Alpo Vuorio
Bruce Budowle
Frederick Raal
Petri T. Kovanen- 1Mehiläinen, Airport Health Center, Vantaa, Finland
- 2Department of Forensic Medicine, University of Helsinki, Helsinki, Finland
- 3Faculty of Health Sciences, University of Witwatersrand, Johannesburg, South Africa
- 4Cardiovascular Research, Wihuri Research Institute, Helsinki, Finland
Introduction
The risk of wildfires has been increasing which may well be associated with climate change (1, 2). The effects of wildfires can have serious consequences on human health. Currently, extremely destructive wildfires in Canada have generated substantial smoke within as well as beyond the borders of Canada (3). It has been estimated that toxic wildfire smoke from about 200 wildfires in Quebec alone, has affected over 100 million people in Canada and the USA (4). The severity of harm is such that residents in smoke-affected areas have been advised to use N95 masks when outdoors and, if possible, to remain indoors.
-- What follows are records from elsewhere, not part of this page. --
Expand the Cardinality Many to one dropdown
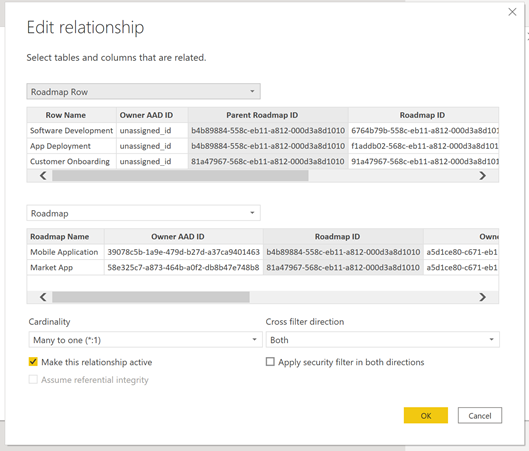The height and width of the screenshot is (451, 529). (x=145, y=340)

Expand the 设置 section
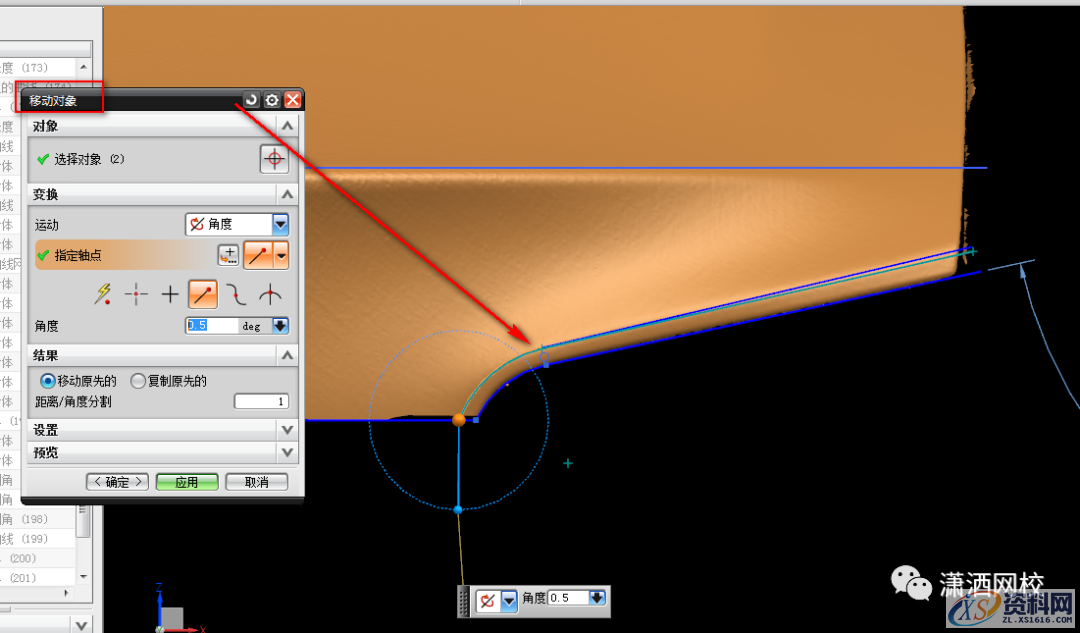[287, 430]
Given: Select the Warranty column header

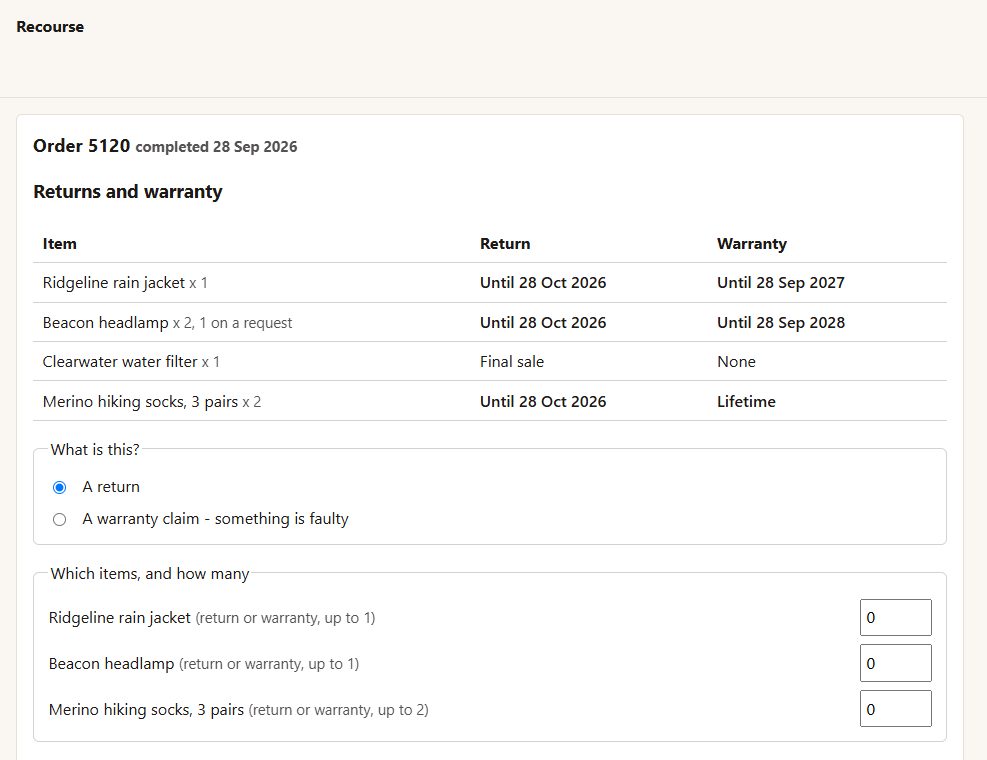Looking at the screenshot, I should 752,244.
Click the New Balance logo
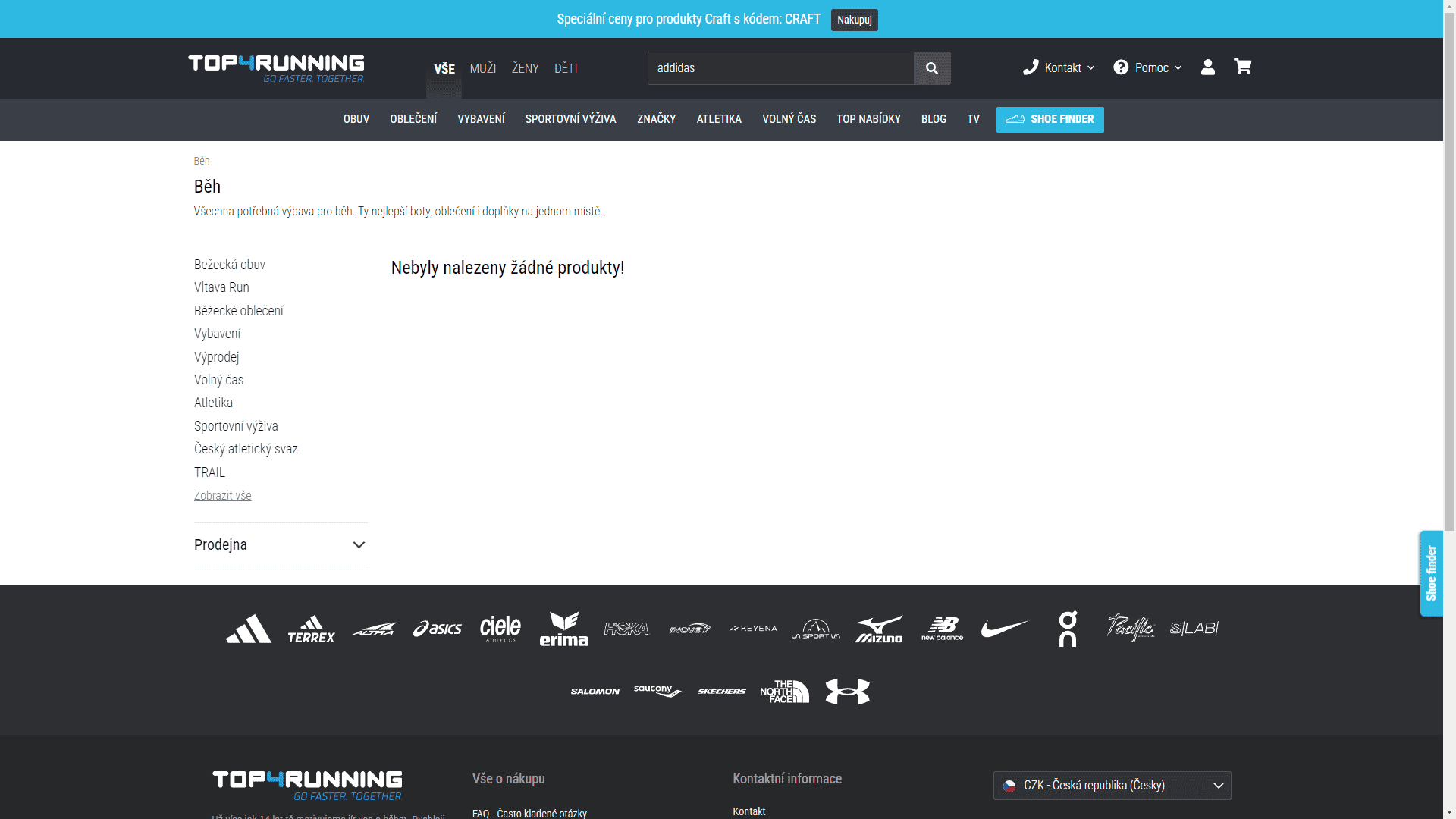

There are broad-based negative health effects caused by forest fires that will only worsen as their numbers and severity increase (5, 6). As an example, a study compared hospital visits during a wildfire in August 2015 and post-wildfire in September 2015 in the city of Calgary (7). In this study, physician visits increased by 19% among seniors, mainly related to ischemic heart disease (95% CI: 7%−33%). Wildfire smoke has also been associated with out-of-hospital cardiac arrest (8). Importantly, wildfire smoke has a significant negative impact on airway epithelial cell viability, as there is a disruption of the cellular survival processes governed by autophagy, i.e., of processes that are already dysregulated in chronic obstructive pulmonary obstructive disease (9). Moreover, even short-term exposures of pulmonary airways to PM2.5 particles cause systemic inflammation, oxidative stress, and changes in the balance of the autonomic nervous system, all of which may then jointly result in vascular thrombosis and ventricular arrhythmias (8, 10). The primary initiating pathways causing systemic oxidative stress and systemic inflammation include the migration of PM2.5 particles from the lungs to the circulation (11, 12), and as shown in a recent in vivo study, exposure to PM2.5 particles associates with features of vulnerable atherosclerotic plaques in coronary arteries (13).
It can be reasonably concluded that significant forest fires and smoke exposure are associated with a notable additional burden on healthcare services. Moreover, studies have revealed that several sectors of the population are particularly vulnerable to the effects of smoke from forest fires. As an example of social vulnerability, a study using satellite-collected data on wildfire smoke exposure at locations of exposed populations during 2011–2021 indicated that in almost 90% of the US population, large increases of exposure were especially high in communities representing ethnic minorities (14). In this article, we focus on another vulnerable group, i.e., people with cardiovascular disease.
Our intent was to perform a cursory assessment of public guidance that has been recommended for individuals with cardiovascular disease, hopefully, to prevent additional health-threatening events during exposure to wildfire smoke. The purpose is not to determine the effectiveness of current wildfire smoke health exposure guidelines (15), but simply to explore whether such guidelines contain evidence-based guidance for high-risk cardiovascular disease patients who are exposed to toxic smoke.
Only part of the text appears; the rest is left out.